Aujourd'hui, je souhaite raconter un épisode qui m'a énormément touché ce matin.

Je vais rendre visite à un collègue dont la femme a accouché lundi dernier.

Pendant qu'elle la lave à l'étage, je discute avec mon collègue, qui m'explique que sa femme a tenté d'allaiter, mais que sa fille n'a eu que le colostrum car sa femme n'a pas eu de montée de lait, bien que la maternité (la même que celle où j'ai accouché) ait "tout" fait pour l'aider. J'explique à mon collègue qu'il n'y a aucune raison pour que ça ne marche pas, et qu'il n'est pas trop tard si ça femme y tient.. Je lui dis que je peux lui proposer de l'aider si elle tient vraiment à allaiter mais que je ne voudrais pas la mettre plus mal à l'aise encore. Il me dit que oui, elle avait très envie d'allaiter...

Sa femme arrive avec le bébé... Je lui dis "Alors, il parait qu'ils t'ont fait foirer ton allaitement à la maternité?" Et elle: "Non, c'est pas eux, c'est moi... J'ai pas eu de montée de lait"...

Là je vois le désespoir dans ses yeux... Elle me dit qu'elle a beaucoup pleuré mais qu'elle s'est résigné :(((

Je tâte un peu le terrain, mais je vois qu'elle n'aura pas le courage de retenter de mettre sa lactation en route, donc j'ai laissé tomber pour ne pas la faire sentir coupable encore plus. Mais là, oui, j'ai senti en elle la fameuse "culpabilisation". Parce qu'elle a voulu allaiter et qu'on lui a fait comprendre qu'elle n'en était pas capable. C'est déprimant.

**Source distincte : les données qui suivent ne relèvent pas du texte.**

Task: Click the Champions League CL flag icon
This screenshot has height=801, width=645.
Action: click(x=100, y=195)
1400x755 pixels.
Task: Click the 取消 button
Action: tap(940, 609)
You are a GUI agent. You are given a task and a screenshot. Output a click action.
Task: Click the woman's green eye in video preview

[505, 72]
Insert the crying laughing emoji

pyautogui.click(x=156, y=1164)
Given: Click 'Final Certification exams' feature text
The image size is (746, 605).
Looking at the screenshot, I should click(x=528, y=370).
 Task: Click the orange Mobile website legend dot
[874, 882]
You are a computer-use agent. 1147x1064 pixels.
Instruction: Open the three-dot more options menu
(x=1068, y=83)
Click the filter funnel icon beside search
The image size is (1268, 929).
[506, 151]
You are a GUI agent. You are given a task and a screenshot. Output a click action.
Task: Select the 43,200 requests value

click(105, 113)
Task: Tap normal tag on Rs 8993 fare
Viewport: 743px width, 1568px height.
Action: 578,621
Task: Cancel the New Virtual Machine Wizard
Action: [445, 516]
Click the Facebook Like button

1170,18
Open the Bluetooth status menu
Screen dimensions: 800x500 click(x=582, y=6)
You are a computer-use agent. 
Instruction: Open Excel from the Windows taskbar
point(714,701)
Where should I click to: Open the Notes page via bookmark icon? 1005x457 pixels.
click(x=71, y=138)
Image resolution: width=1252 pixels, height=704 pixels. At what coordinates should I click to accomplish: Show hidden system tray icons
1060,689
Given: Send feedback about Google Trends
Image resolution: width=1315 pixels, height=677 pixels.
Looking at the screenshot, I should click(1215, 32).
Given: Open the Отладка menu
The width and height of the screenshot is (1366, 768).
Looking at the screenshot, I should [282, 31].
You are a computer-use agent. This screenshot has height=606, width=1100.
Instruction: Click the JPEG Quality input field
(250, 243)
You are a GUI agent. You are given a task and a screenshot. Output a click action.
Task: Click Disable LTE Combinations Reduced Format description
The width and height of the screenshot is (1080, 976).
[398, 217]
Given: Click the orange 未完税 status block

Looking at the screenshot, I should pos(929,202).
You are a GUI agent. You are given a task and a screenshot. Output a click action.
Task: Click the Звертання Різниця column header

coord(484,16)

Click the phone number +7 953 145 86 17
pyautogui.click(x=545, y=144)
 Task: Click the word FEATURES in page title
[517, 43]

A savoir que sa fille téter très bien, mais... elle avait perdu du poids (bah oui, la mienne aussi). Du coup ils lui ont fait tirer son lait (bah oui, moi aussi) et elle n'arrivait pas à tirer (bah oui, moi non plus, à l'époque...) jusqu'à tirer du sang à la fin... Ils lui ont même filé un DAL (pffff si tôt, avec un bébé qui tète bien, je vois pas l'intérêt!!). Mais apparemment, la petite s'enlever du sein et ne prenait que le tube du coup, pffff c'est vraiment stupide de lui avoir proposé un DAL aussi tôt! Pourtant sa fille est née avec 3,020 kg donc bon, c'était pas un cas désespéré quoi (je sais pas combien elle a perdu par contre...).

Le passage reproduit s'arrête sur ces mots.